Re: Remove dependency on libjansson

[Sam James <sam@gentoo.org>]

Luca Boccassi <bluca@debian.org> writes:

> On Mon, 1 Apr 2024 at 10:50, Sam James <sam@gentoo.org> wrote:
>>
>> Fangrui Song <i@maskray.me> writes:
>>
>> > On Sun, Mar 31, 2024 at 8:31 PM Rui Ueyama <rui314@gmail.com> wrote:
>> >>
>> >> Hi,
>> >>
>> >> The recent xz incident demonstrated that supply chain attacks are a
>> >> real threat, and dependence on third-party libraries can have
>> >> significant consequences.
>> >>
>> >> In the wake of the incident, I propose we remove the dependency on
>> >> libjansson from GNU ld.
>> >>
>> >> First of all, why does GNU ld depend on libjansson which is a JSON
>> >> parsing library? GNU ld gained the `--package-metadata` option in May
>> >> 2022 to embed a JSON string into a .note section for package
>> >> management for Fedora and other Linux distributions. At the same time,
>> >> the dependency on libjansson, a library for parsing JSON-format
>> >> strings, was introduced to validate an argument for that option. If an
>> >> argument is not a valid JSON string, ld reports an error. If the
>> >> library is unavailable, or if `--disable-jansson` was passed to the
>> >> configure script, the library will not be linked and the error check
>> >> will be disabled. By default, the library will be linked if it exists.
>> >>
>> >> I opposed adding an extra dependency to GNU ld just for string
>> >> verification purposes because it didn't seem worth adding extra
>> >> dependency to the linker. LLVM lld and the mold linker also support
>> >> the option, but they do not verify if the argument is a valid JSON
>> >> string -- they simply treat it as an opaque string. If libjansson is
>> >> unavailable, even GNU ld doesn't verify arguments. Therefore, the
>> >> verification is not trustworthy, and the reader must be prepared for a
>> >> malformed JSON string when reading a .note section. Moreover,
>> >> verifying a string is straightforward without the feature; you can
>> >> simply `echo` the string to pipe it to `jq` for verification before
>> >> passing it to GNU ld.
>> >>
>> >> I just checked /usr/bin/ld on Ubuntu 24.04, which is set to be
>> >> released this month, and the dependency on libjansson was indeed
>> >> present.
>> >>
>> >> How much risk does it pose? Probably not much, as long as the library
>> >> is maintained properly. However, the stakes are high; if someone takes
>> >> control of the library and introduces malicious code, they could
>> >> execute a Ken Thompson-style supply chain attack.
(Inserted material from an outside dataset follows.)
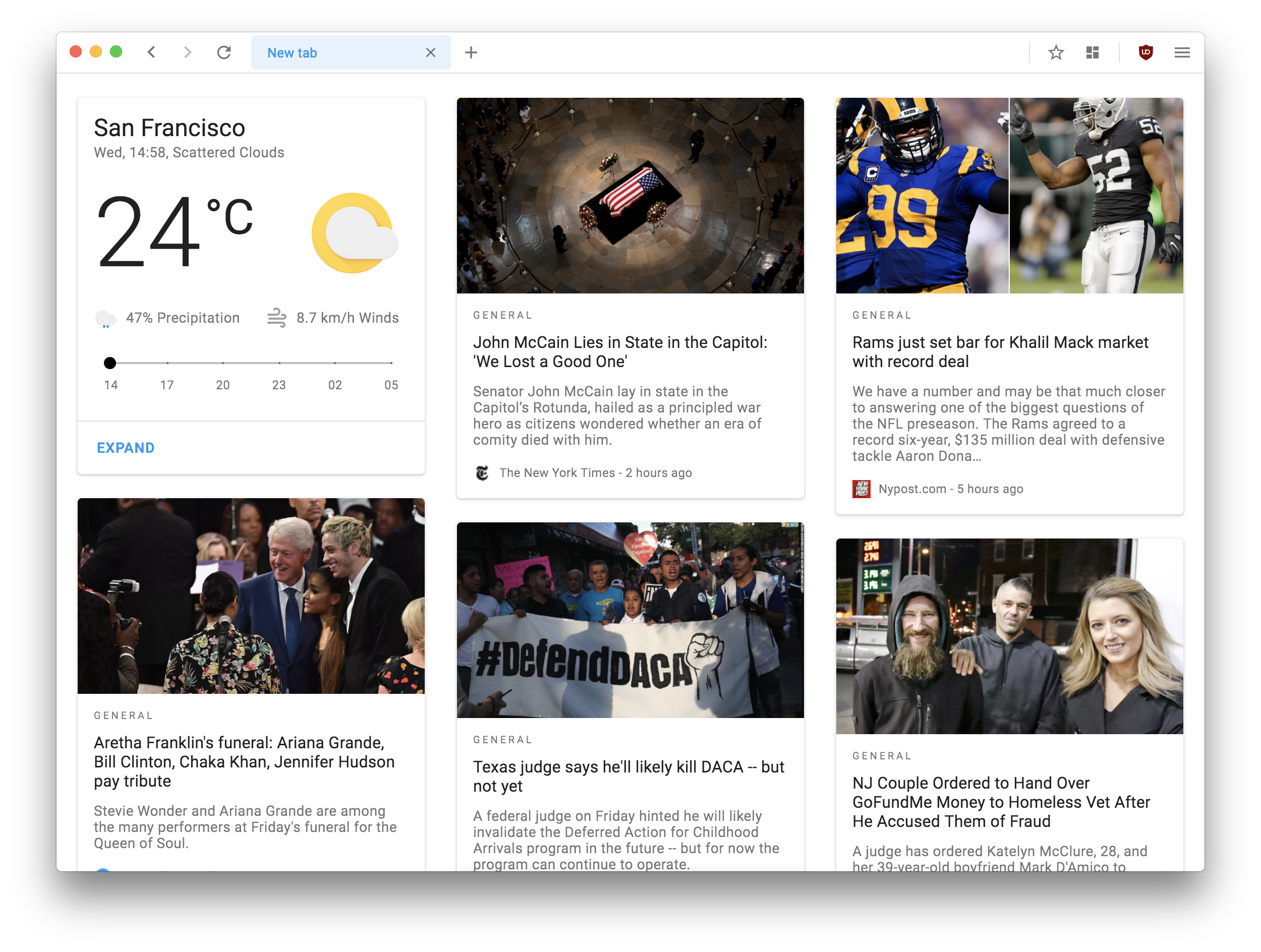Click the New York Times source icon
This screenshot has width=1261, height=952.
(482, 473)
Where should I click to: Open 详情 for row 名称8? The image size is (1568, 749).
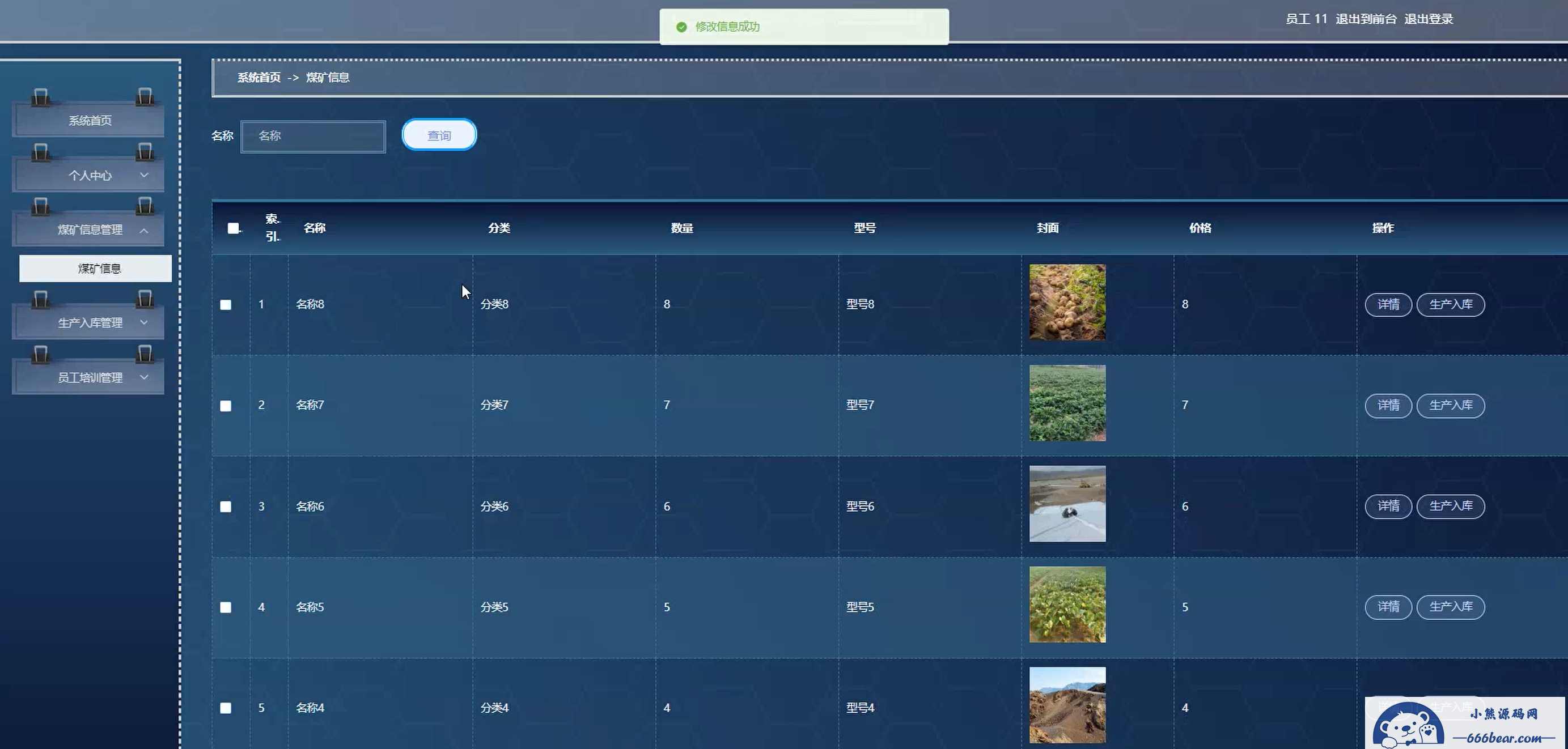(1388, 304)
Since GNU ld is used
>> >> to build essentially everything, the attacker could in theory gain the
>> >> power to not just contaminate a specific program such as openssh, but
>> >> every executable in an official Linux distribution image. I think the
>> >> risk is not worth taking. I believe we just should remove the string
>> >> verification code and the dependency on the library from GNU ld.
>> >>
>> >> Rui Ueyama
>> >
>> > Thanks for bringing this up again. I support removing the json dependency.
>> >
>> > I lightly expressed my concern
>> > https://sourceware.org/pipermail/binutils/2022-May/120846.html and
>> > there might be others unsure about the dependency as well.
>>
>> I'd like to hear bluca's take before making up my mind. Note that it's
>> also automagic right now IIRC (enabled if installed, not opt-in).
>>
>> But my take on it so far is that it doesn't sound worth it.
> [...]
> So if it was removed upstream, we'd just have to patch it back in
> downstream in each interested distro - which if you recall, was
> exactly how sshd was exploited, due to the lack of an upstream common
> implementation. This is opt-in, so distributions that are not
> interested can just avoid enabling it, with no extra effort required.
> So please, leave it as-is. Thank you.

(Yeah, I just checked, it's indeed off-by-default and I'm sorry I
misrecalled. Doesn't really bother me then.)